Direction 1
Using the passage on Jehovah's Witnesses seeking asylum, answer these:
(a) On what date was the Luxembourg court decision made?
(b) Where does the speaker say fellow believers in Russia are even holding meetings?
(c) At whose expense are the lawyers for refugees in Finland paid?
Direction 2
Continue the passage on Jehovah's Witnesses seeking asylum in Finland, starting after its last sentence.

Passage provided
******************************
But those who actually were put into a SIZO and were miraculously able to escape are unique. You can count them on one hand. Because when the Russian authorities bring criminal cases, they impose restrictions on leaving the country and then a person cannot emigrate, cannot leave the country. The main stream of refugees are those who are potentially at risk of facing prosecution. Perhaps they were not put into a SIZO and there still has not been a criminal case opened regarding them. But when people have left, it is because something happened in their city, in their congregation, or in a neighboring congregation. They have done this because they feel a reasonable fear of prosecution on the basis of the fact that their fellow believers are being prosecuted. They do not want to become the next victim. Understand? Therefore they flee. And the European legislation on refugees gives such a possibility—to receive asylum on the basis of reasonable fear. They cite some absurd statistics: there are 165 thousand of you there and only 200 criminal cases. The chance of being prosecuted is supposedly slight. But listen. There are relatively few cases because the Witnesses have gone underground.


There was a decision of the Supreme Court of the European Union in Luxembourg on 5 September 2012. In it the court explained: if a person cannot freely and publicly perform any actions connected with his religious confession, with his religion, and he is threatened with criminal prosecution for this, that is already a serious basis for considering that this is persecution and for granting asylum.

Is it possible to say that my fellow believers in Russia can publicly and freely profess their faith? No. We cannot talk about this at all, in principle; 200 criminal cases, that we have today regarding Jehovah’s Witnesses, this is the consequence of the deepest cover up. Of the fact that my fellow believers have gone underground. I have heard, for example, that they are even conducting meetings in vehicles. And if the authorities find out that somebody is doing something publicly somewhere, there will instantly be arrests and criminal cases, and if today Jehovah’s Witnesses were publicly to profess their faith in the RF, the criminal cases would not be 200, but tens of thousands. But nobody—not the Finnish migration service, not Finnish courts—wants to use in considering our cases those precedent-setting decisions of the Supreme Courts of the European Union, which exist, because these decisions are “inconvenient” for them.

There is another very interesting matter. The fact is that the corps of lawyers in Finland are paid for refugees at government expense. And you see, these lawyers—and we reviewed an enormous number of their appeals, which they file, appealing the decision of the migration service in courts—perform very badly. You know, surely a student of the first year of law school would write ten times better. These appeals are about nothing at all. They simply assemble general phrases. We do not know why it happens this way. Perhaps they do not want to do their work efficiently or they do not want, say, to fight the state by defending our interests. In fact, the appeals are about nothing at all. Therefore we are making a greater effort in order to gather this legal material and process it. We have gotten lawyers, and paid them for their work from our own means, and we controlled their work. We have tried to do something. Now we hope that the situation will change.
******************************
Material supplied
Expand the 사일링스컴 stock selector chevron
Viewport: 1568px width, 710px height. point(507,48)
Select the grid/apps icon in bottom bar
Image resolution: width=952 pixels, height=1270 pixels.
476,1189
******************************
Reply 1
(a) 5 September 2012
(b) In vehicles
(c) At government expense

Reply 2
We have phoned and written to many rights advocacy organizations. To Amnesty International, and to Human Rights Watch, and to a number of other organizations. To London, Stockholm. Oslo, Geneva, New York. . . . We wrote to the parliamentary ombudsman in Finland about the situation, who monitors the observance of human rights. We have written and phoned often to the Office of the United Nations High Commissioner on Refugees. This is their direct purpose: to help those refugees who are in such situations. But we have been unable to reach them. Everywhere, by and large—do you know how they speak Russian?—the runaround. They have just fallen behind. Nobody wants to pay attention to what is happening in the Finnish legal system.

There is another question, in that the courts that consider the cases of refugees are required to consider the facts of the case not at the time when the migration service made the decision but at the time when the court itself is considering the case. That is, to conduct a prospective investigation. And the courts do not want to do this at all. They do not care at all. They simply repeat in their decision some phrases from the decision of the migration service and also issue negative decisions.

–What do the refusals mean for people?

–I will speak about those who have appealed the decision of the migration service in court and have already received refusals in administrative courts. You probably are including them in your question. As of now, I know about seven families. Four families are families of elders. You see, the administrative courts issued refusals to them, that is, they left the decision of the migration service in force.

There is this interesting judicial system here that after the first instance, in an administrative court, there is the threat that you will simply be expelled from the country. It is possible to file an appeal in a higher administrative court, but in practice the higher court rarely cancels the expulsion. They prefer to send a person to their country and let them await there the decision of the higher court. And this is in the event the higher court takes the appeal for review. It can simply refuse and not take it for review. Such justice is interesting. Therefore at the same time as in the first instance, the administrative court, a person received a negative decision and there immediately arises the risk of his deportation. We have sent appeals for suspension, for prevention of deportation, to the European Court of Human Rights. We submitted appeals to the Supreme Court. Now we are waiting decisions in both places. The police in one region can come to those who received a refusal in court and they say ‘well, we will wait for the decision, no problem, everything is fine.’ They are loyal that way. In another place they came and said: ‘Now you have some deadline from day to day and if the court does not suspend your deportation, then we will take up your expulsion to your homeland.’ One thing is clear: a person very soon after the first refusal of a court becomes an object for the police, who must expel him from the country as fast as possible.

The police came to one family—just now, in the morning of 9 May, I checked with them—and they said: ‘We will expel you either to St. Petersburg or to Moscow, and we will transfer you to the police department.’ And they ask: ‘So they will put us in jail. What will happen to us and who will take on himself the responsibility for this?’ And the police said: ‘That does not concern us. It is not our jurisdiction.’ And this is against the background that in a special report on the situation of Jehovah’s Witnesses in Russia, which was published by the Finnish migration service, it is written in black and white: in fact Jehovah’s Witnesses who will be deported to Russia will be placed under special threat on the part of the police and the FSB. They may be watched, they may have serious troubles. The Finnish migration service realizes this and the police are threatening not just deportation to Russia but transfer into the hands of the Russian police. Imagine what kind of stress this is for people!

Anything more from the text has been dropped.